### Task instructions
Copy the following data line for line, with no changes.

### Extracted entries
◇ ◇ ◇ ◇ ◇
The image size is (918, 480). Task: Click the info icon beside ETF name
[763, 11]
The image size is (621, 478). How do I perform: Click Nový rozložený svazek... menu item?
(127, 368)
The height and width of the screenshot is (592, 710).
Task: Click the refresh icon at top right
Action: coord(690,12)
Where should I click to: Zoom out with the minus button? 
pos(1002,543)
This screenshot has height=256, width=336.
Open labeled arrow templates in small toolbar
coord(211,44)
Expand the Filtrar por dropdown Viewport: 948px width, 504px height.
◇ ◇ ◇ ◇ ◇
### Task output
The image size is (918, 480). Task: Click the info icon beside ETF name
[763, 11]
The image size is (621, 478). How do I perform: Click Nový rozložený svazek... menu item?
(127, 368)
The height and width of the screenshot is (592, 710).
Task: Click the refresh icon at top right
Action: coord(690,12)
Where should I click to: Zoom out with the minus button? 
pos(1002,543)
This screenshot has height=256, width=336.
Open labeled arrow templates in small toolbar
coord(211,44)
Expand the Filtrar por dropdown Viewport: 948px width, 504px height.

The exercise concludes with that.